Given the enforcement difficulties that attend distinguishing between marijuana cultivated locally and marijuana grown elsewhere, and concerns about diversion into illicit channels, the Court has no difficulty concluding that Congress had a rational basis for believing that failure to regulate the intrastate manufacture and possession of marijuana would leave a gaping hole in the [Controlled Substances Act].What makes that incredibly, insanely, mind bogglingly dishonest is the fact that almost every single arrest so far in these cases has involved busting growers. That's right. Six justices of the US Supreme Court sat there and said, with their bare faces hanging out, that DEA agents who are looking right at the plants, still in their hydroponic containers or in the ground, can't tell where the plants are grown. ("Umm, officer?

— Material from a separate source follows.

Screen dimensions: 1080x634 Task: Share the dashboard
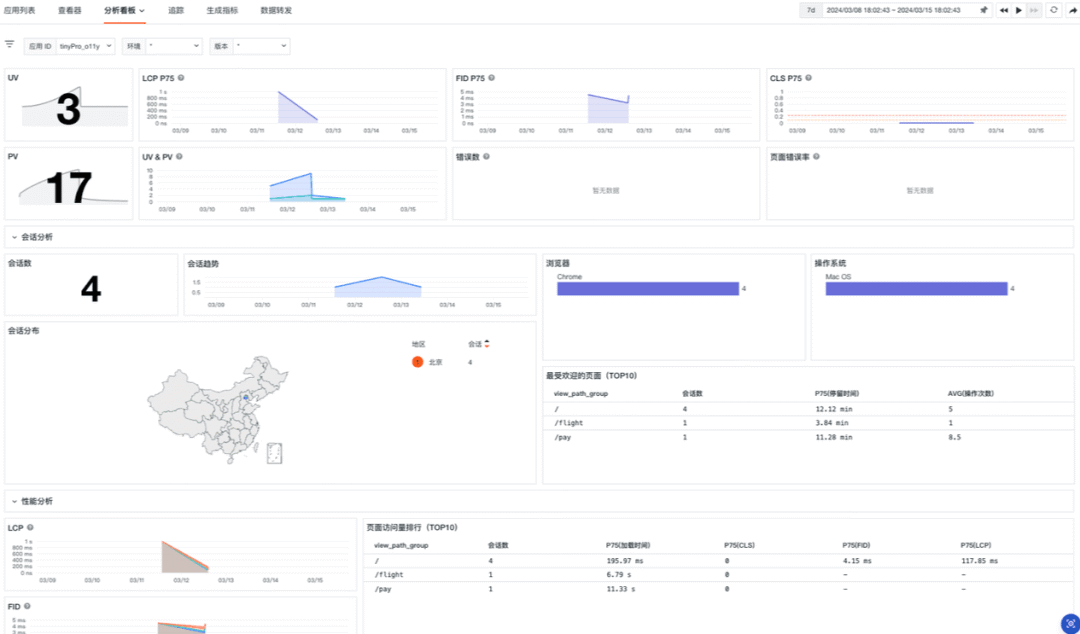point(1072,10)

Could it be that they were grown right in front of you?") And in fact, they admit that in the opinion itself, under the summary of the history of the facts of the case:
Respondent Monson cultivates her own marijuana, and ingests the drug in a variety of ways including smoking and using a vaporizer. Respondent Raich, by contrast, is unable to cultivate her own, and thus relies on two caregivers, litigating as “John Does,” to provide her with locally grown marijuana at no charge. ... On August 15, 2002, county deputy sheriffs and agents from the federal Drug Enforcement Administration (DEA) came to Monson’s home. After a thorough investigation, the county officials concluded that her use of marijuana was entirely lawful as a matter of California law. Nevertheless, after a 3-hour standoff, the federal agents seized and destroyed all six of her cannabis plants.But that just softened me up for the real blow. I was watching the evening news on the local NBC affiliate, and one of the quotes they ran with this story was of some politician saying, "Marijuana is no more a medicine than crack or heroin." And that, my friends, is when I started beating my head against the desk. Why? Because both cocaine and heroin are legal to prescribe under certain circumstances. If you don't know that, you're not competent to have an opinion on this case. Sit down and shut up.

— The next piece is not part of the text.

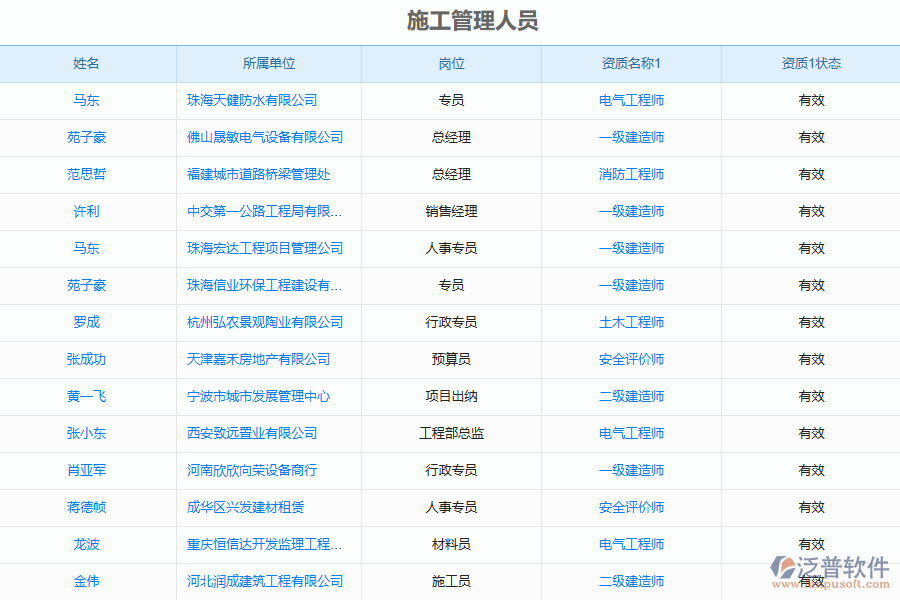The height and width of the screenshot is (600, 900).
Task: Click the 资质1状态 column header
Action: pos(811,64)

And of course, it only gets worse. I didn't get around to starting reading the whole full text of the decision (linked above) until right before I was going to start this journal entry, and I admit I only got about halfway through it. But in the summary, they address the question that most fascinated me. The whole constitutionality of the Controlled Substances Act relates to the fact that by definition, prescription drugs are compact and easy to transport across state lines, so the country needs uniform control laws. For those of you who didn't pay attention in class, or who aren't from the US, they had to argue it that way all the way back at the beginning, because the US Constitution specifically says that Congress can't get involved in criminal law cases unless there is an inter-state component; otherwise, it's up to the local states. So given that the statute only permits people to grow their own marijuana for medical reasons, or to obtain it only from local growers, where's the interstate commerce authority here?

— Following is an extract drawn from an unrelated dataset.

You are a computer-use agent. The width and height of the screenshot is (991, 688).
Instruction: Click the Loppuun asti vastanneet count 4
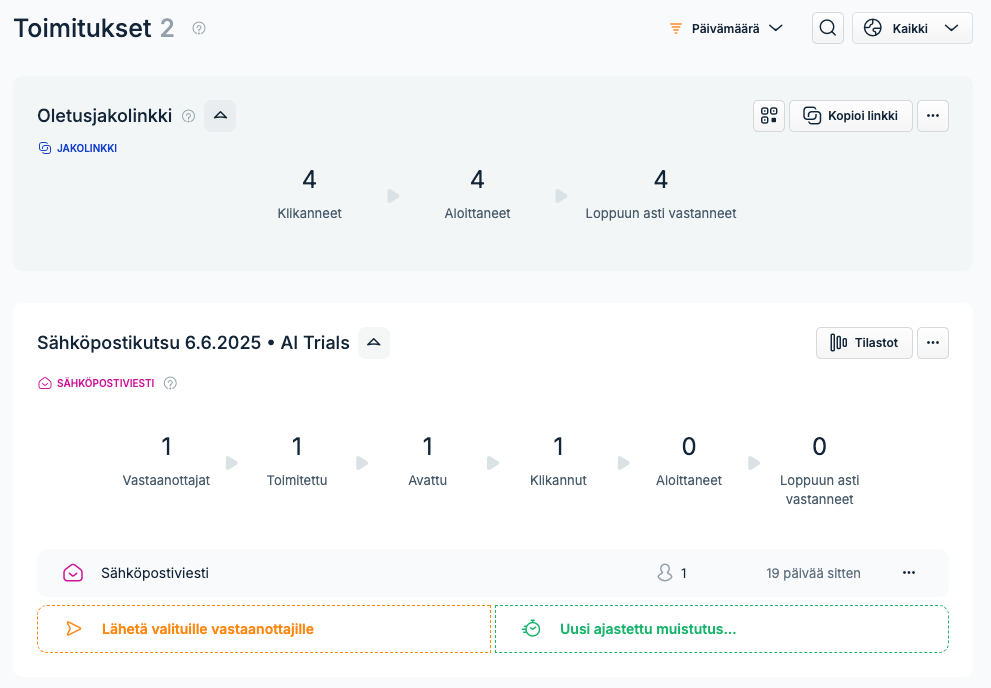pos(660,179)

The ruling pins the whole justification for their decision on a 1942 Supreme Court decision in a food rationing case, Wickard v Filburn. I'd never heard of it. But when I understood the reasoning in Wickard v Filburn, I broke out in maniacal laughter. In Wickard, the Court was asked to rule on whether or not some farmer was violating the food rationing laws by keeping food that he grew for himself. The court ruled that every purchase in a market has effects on the whole national and global market, so if a product is sold in more than one state, every use or purchase has interstate effects. How? By reducing demand. If he grows and eats his own wheat, he's reducing the demand for wheat. Do you see the funny here? Justice Stevens (for the majority) is saying that Congress has federal authority to stop them because by growing their own marijuana for free or consuming locally grown marijuana they were given for free, Angel Raich and Diane Monson are reducing the nation-wide market for marijuana. And Lord Knows, We Wouldn't Want That Now, Would We?